1. Mont-St-Michel, France vs. St Michael’s Mount, Cornwall

Cornwall is the closest thing Britain has to tropics. A trip to this southern town will offer a wealth of experiences that will have you thinking that you are destination hopping across the Mediterranean.

Two destinations to similar they even have basically the same name with an accent are St Michael’s Mount and Mont-St-Michel. A glorious hill covered tiny isle with a castle at its peak makes for a beautiful sight. The Cornwall version is over a thousand years old and can be accessed by boat or by an old pilgrim at low tide.

The Isles of Scilly are the southernmost point of Britain, giving it a more tropical climate and creating beaches of fine white sand and turquoise water, rather than the murky brown everything most British beaches offer. And if you jump back into the mainland and head to St Ives you can enjoy a coffee in coastal architecture that will have you thinking you’re in the Mediterranean or visit the open-air Minack Theatre that looks like something straight from the Ancient Romans.

2. Provence, France vs. Hitchin Lavender Field

Roam a vast sea of purple in the fields outside Hitchin for the most relaxing holiday destination possible.
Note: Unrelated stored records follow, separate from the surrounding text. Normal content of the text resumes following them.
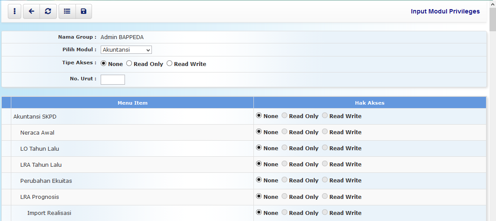Click the refresh icon in toolbar

[48, 11]
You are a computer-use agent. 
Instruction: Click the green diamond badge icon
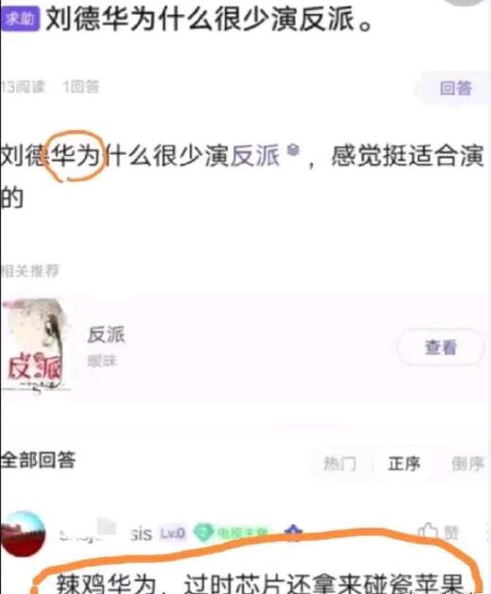click(204, 533)
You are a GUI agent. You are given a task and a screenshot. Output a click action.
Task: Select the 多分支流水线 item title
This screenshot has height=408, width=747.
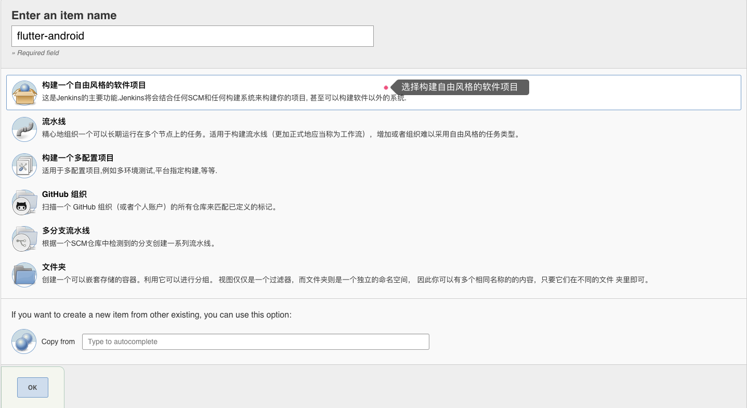[66, 230]
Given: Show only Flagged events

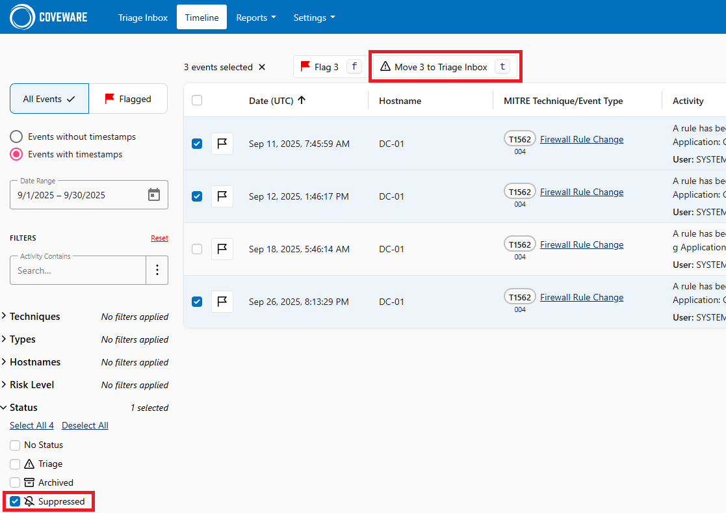Looking at the screenshot, I should [x=128, y=99].
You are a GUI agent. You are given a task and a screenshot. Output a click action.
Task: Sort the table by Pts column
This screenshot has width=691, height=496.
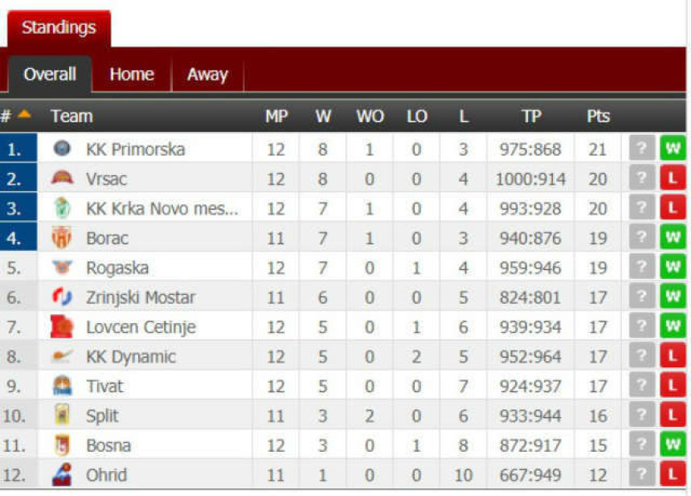[598, 116]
Theresa May needs to take a visit to upgrade from wheat fields.

If reaching France is out of the question right now, you can visit this colourful field for a picnic and some cake in the vast purple glow and calming scent.

The best part is that you can take as much lavender that you can harvest yourself. Add it to soap, candles, bathwater, and many other options to improve your sleep or give a thoughtful gift.

3. Rata Forest, New Zealand vs. The Dark Hedges, Northern Ireland

Visiting New Zealand might be difficult with country safety levels fluctuating all the time and New Zealand just putting itself back into lockdown, but when you can visit you could save money on an annual policy to make sure you feel safe – and your first visit should be to the Rata Forest.

If New Zealand is truly out of the question, you can visit The Dark Hedges of Northern Ireland. These looming, twisting, beech trees will have you thinking you are travelling with Treebeard through Middle Earth, never mind the Rata Forest of New Zealand. The eerie, gothic mythology ambience will have you seeing faeries and nymphs. If you start to think you’ll see The Three-Eyed Raven somewhere amongst the trees, that would be because their mysterious environment was featured in the second season of Game of Thrones.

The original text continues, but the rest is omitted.